##### Dataset entries
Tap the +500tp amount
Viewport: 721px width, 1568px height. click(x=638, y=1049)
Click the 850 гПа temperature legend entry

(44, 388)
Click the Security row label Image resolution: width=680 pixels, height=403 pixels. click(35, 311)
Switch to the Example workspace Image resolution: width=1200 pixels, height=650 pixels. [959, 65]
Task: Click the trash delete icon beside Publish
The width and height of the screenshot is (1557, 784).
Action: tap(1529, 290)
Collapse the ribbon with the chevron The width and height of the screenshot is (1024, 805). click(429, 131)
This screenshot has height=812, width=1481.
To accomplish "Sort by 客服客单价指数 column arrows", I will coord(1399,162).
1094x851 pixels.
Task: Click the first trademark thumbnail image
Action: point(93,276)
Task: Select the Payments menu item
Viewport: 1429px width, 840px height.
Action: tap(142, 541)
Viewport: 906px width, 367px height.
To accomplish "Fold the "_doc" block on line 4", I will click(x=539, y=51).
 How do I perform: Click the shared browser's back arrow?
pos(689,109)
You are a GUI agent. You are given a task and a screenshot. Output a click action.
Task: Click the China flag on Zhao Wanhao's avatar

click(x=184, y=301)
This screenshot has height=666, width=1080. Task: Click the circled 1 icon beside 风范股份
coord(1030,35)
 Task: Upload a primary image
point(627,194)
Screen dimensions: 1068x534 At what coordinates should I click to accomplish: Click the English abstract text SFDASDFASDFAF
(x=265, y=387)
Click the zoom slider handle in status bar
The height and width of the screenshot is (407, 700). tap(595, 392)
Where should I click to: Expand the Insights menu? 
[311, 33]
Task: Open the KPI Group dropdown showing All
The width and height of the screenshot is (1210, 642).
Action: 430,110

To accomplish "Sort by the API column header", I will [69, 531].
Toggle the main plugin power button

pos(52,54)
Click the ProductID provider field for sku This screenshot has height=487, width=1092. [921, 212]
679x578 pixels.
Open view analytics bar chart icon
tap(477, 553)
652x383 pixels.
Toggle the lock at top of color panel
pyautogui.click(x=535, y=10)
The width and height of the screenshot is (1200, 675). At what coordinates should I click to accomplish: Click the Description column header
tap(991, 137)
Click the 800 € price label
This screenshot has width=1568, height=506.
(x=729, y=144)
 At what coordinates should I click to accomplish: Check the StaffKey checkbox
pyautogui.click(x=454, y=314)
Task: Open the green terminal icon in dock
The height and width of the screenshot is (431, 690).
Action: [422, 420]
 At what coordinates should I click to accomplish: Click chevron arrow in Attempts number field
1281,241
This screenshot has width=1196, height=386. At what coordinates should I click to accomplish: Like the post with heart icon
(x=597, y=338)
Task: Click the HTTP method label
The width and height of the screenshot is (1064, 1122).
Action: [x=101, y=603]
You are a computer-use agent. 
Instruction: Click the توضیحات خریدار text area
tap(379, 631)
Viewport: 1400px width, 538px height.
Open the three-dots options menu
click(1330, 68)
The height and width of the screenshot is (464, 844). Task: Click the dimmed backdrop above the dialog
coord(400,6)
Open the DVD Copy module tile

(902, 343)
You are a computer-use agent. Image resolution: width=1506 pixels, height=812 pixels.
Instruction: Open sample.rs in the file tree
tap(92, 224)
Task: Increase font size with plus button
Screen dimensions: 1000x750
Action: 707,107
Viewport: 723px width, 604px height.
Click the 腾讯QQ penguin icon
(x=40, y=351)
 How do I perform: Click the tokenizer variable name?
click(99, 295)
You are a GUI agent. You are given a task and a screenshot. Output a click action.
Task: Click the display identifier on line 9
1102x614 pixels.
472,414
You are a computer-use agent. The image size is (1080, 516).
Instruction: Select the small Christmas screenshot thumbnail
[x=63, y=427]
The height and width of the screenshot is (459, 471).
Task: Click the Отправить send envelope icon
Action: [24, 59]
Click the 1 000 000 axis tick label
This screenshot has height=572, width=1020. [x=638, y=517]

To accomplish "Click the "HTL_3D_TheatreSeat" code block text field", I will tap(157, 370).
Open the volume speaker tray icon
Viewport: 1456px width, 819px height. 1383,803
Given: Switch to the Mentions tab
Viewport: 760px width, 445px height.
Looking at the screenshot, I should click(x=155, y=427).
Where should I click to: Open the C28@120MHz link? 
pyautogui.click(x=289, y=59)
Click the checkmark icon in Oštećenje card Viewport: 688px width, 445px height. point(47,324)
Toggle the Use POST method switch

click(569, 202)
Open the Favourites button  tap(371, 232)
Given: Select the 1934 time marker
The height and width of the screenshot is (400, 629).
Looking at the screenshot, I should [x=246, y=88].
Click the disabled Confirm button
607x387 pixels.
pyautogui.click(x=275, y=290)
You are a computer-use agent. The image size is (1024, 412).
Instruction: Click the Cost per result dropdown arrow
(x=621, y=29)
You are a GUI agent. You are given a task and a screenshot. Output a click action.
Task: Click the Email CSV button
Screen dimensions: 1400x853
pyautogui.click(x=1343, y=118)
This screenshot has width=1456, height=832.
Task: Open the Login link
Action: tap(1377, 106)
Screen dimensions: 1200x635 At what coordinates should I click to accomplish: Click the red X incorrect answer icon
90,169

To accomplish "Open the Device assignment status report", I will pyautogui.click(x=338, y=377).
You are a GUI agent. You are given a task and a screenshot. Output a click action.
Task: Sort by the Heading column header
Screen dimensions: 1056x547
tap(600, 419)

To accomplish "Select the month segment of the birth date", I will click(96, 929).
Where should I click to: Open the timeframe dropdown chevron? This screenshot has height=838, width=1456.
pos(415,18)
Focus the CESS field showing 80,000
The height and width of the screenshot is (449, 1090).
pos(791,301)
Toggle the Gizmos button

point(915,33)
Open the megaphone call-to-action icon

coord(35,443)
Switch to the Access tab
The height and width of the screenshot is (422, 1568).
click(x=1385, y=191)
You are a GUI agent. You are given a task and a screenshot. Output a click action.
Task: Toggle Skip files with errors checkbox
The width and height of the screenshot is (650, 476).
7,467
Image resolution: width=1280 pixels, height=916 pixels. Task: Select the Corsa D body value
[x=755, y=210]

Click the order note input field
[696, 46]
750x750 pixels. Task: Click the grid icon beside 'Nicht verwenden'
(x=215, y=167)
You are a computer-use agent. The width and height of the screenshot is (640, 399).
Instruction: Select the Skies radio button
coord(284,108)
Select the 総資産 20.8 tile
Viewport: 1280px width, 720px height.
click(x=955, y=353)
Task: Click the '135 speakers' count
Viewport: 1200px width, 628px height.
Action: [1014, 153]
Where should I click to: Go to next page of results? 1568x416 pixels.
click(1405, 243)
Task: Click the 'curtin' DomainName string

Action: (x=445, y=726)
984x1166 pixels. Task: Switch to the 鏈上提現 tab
##########
*Exercise details*: Give back every record exactly.

*Response to the exercise*:
Tap the +500tp amount
Viewport: 721px width, 1568px height. click(x=638, y=1049)
Click the 850 гПа temperature legend entry

(44, 388)
Click the Security row label Image resolution: width=680 pixels, height=403 pixels. click(35, 311)
Switch to the Example workspace Image resolution: width=1200 pixels, height=650 pixels. [959, 65]
Task: Click the trash delete icon beside Publish
The width and height of the screenshot is (1557, 784).
Action: tap(1529, 290)
Collapse the ribbon with the chevron The width and height of the screenshot is (1024, 805). click(429, 131)
This screenshot has height=812, width=1481.
To accomplish "Sort by 客服客单价指数 column arrows", I will coord(1399,162).
1094x851 pixels.
Task: Click the first trademark thumbnail image
Action: point(93,276)
Task: Select the Payments menu item
Viewport: 1429px width, 840px height.
Action: tap(142, 541)
Viewport: 906px width, 367px height.
To accomplish "Fold the "_doc" block on line 4", I will click(x=539, y=51).
 How do I perform: Click the shared browser's back arrow?
pos(689,109)
You are a GUI agent. You are given a task and a screenshot. Output a click action.
Task: Click the China flag on Zhao Wanhao's avatar

click(x=184, y=301)
This screenshot has height=666, width=1080. Task: Click the circled 1 icon beside 风范股份
coord(1030,35)
 Task: Upload a primary image
point(627,194)
Screen dimensions: 1068x534 At what coordinates should I click to accomplish: Click the English abstract text SFDASDFASDFAF
(x=265, y=387)
Click the zoom slider handle in status bar
The height and width of the screenshot is (407, 700). tap(595, 392)
Where should I click to: Expand the Insights menu? 
[311, 33]
Task: Open the KPI Group dropdown showing All
The width and height of the screenshot is (1210, 642).
Action: 430,110

To accomplish "Sort by the API column header", I will [69, 531].
Toggle the main plugin power button

pos(52,54)
Click the ProductID provider field for sku This screenshot has height=487, width=1092. [921, 212]
679x578 pixels.
Open view analytics bar chart icon
tap(477, 553)
652x383 pixels.
Toggle the lock at top of color panel
pyautogui.click(x=535, y=10)
The width and height of the screenshot is (1200, 675). At what coordinates should I click to accomplish: Click the Description column header
tap(991, 137)
Click the 800 € price label
This screenshot has width=1568, height=506.
(x=729, y=144)
 At what coordinates should I click to accomplish: Check the StaffKey checkbox
pyautogui.click(x=454, y=314)
Task: Open the green terminal icon in dock
The height and width of the screenshot is (431, 690).
Action: [422, 420]
 At what coordinates should I click to accomplish: Click chevron arrow in Attempts number field
1281,241
This screenshot has width=1196, height=386. At what coordinates should I click to accomplish: Like the post with heart icon
(x=597, y=338)
Task: Click the HTTP method label
The width and height of the screenshot is (1064, 1122).
Action: [x=101, y=603]
You are a computer-use agent. 
Instruction: Click the توضیحات خریدار text area
tap(379, 631)
Viewport: 1400px width, 538px height.
Open the three-dots options menu
click(1330, 68)
The height and width of the screenshot is (464, 844). Task: Click the dimmed backdrop above the dialog
coord(400,6)
Open the DVD Copy module tile

(902, 343)
You are a computer-use agent. Image resolution: width=1506 pixels, height=812 pixels.
Instruction: Open sample.rs in the file tree
tap(92, 224)
Task: Increase font size with plus button
Screen dimensions: 1000x750
Action: 707,107
Viewport: 723px width, 604px height.
Click the 腾讯QQ penguin icon
(x=40, y=351)
 How do I perform: Click the tokenizer variable name?
click(99, 295)
You are a GUI agent. You are given a task and a screenshot. Output a click action.
Task: Click the display identifier on line 9
1102x614 pixels.
472,414
You are a computer-use agent. The image size is (1080, 516).
Instruction: Select the small Christmas screenshot thumbnail
[x=63, y=427]
The height and width of the screenshot is (459, 471).
Task: Click the Отправить send envelope icon
Action: [24, 59]
Click the 1 000 000 axis tick label
This screenshot has height=572, width=1020. [x=638, y=517]

To accomplish "Click the "HTL_3D_TheatreSeat" code block text field", I will tap(157, 370).
Open the volume speaker tray icon
Viewport: 1456px width, 819px height. 1383,803
Given: Switch to the Mentions tab
Viewport: 760px width, 445px height.
Looking at the screenshot, I should click(x=155, y=427).
Where should I click to: Open the C28@120MHz link? 
pyautogui.click(x=289, y=59)
Click the checkmark icon in Oštećenje card Viewport: 688px width, 445px height. point(47,324)
Toggle the Use POST method switch

click(569, 202)
Open the Favourites button  tap(371, 232)
Given: Select the 1934 time marker
The height and width of the screenshot is (400, 629).
Looking at the screenshot, I should [x=246, y=88].
Click the disabled Confirm button
607x387 pixels.
pyautogui.click(x=275, y=290)
You are a computer-use agent. The image size is (1024, 412).
Instruction: Click the Cost per result dropdown arrow
(x=621, y=29)
You are a GUI agent. You are given a task and a screenshot. Output a click action.
Task: Click the Email CSV button
Screen dimensions: 1400x853
pyautogui.click(x=1343, y=118)
This screenshot has width=1456, height=832.
Task: Open the Login link
Action: tap(1377, 106)
Screen dimensions: 1200x635 At what coordinates should I click to accomplish: Click the red X incorrect answer icon
90,169

To accomplish "Open the Device assignment status report", I will pyautogui.click(x=338, y=377).
You are a GUI agent. You are given a task and a screenshot. Output a click action.
Task: Sort by the Heading column header
Screen dimensions: 1056x547
tap(600, 419)

To accomplish "Select the month segment of the birth date", I will click(96, 929).
Where should I click to: Open the timeframe dropdown chevron? This screenshot has height=838, width=1456.
pos(415,18)
Focus the CESS field showing 80,000
The height and width of the screenshot is (449, 1090).
pos(791,301)
Toggle the Gizmos button

point(915,33)
Open the megaphone call-to-action icon

coord(35,443)
Switch to the Access tab
The height and width of the screenshot is (422, 1568).
click(x=1385, y=191)
You are a GUI agent. You are given a task and a screenshot. Output a click action.
Task: Toggle Skip files with errors checkbox
The width and height of the screenshot is (650, 476).
7,467
Image resolution: width=1280 pixels, height=916 pixels. Task: Select the Corsa D body value
[x=755, y=210]

Click the order note input field
[696, 46]
750x750 pixels. Task: Click the grid icon beside 'Nicht verwenden'
(x=215, y=167)
You are a computer-use agent. The width and height of the screenshot is (640, 399).
Instruction: Select the Skies radio button
coord(284,108)
Select the 総資産 20.8 tile
Viewport: 1280px width, 720px height.
click(x=955, y=353)
Task: Click the '135 speakers' count
Viewport: 1200px width, 628px height.
Action: [1014, 153]
Where should I click to: Go to next page of results? 1568x416 pixels.
click(1405, 243)
Task: Click the 'curtin' DomainName string

Action: (x=445, y=726)
984x1166 pixels. Task: Switch to the 鏈上提現 tab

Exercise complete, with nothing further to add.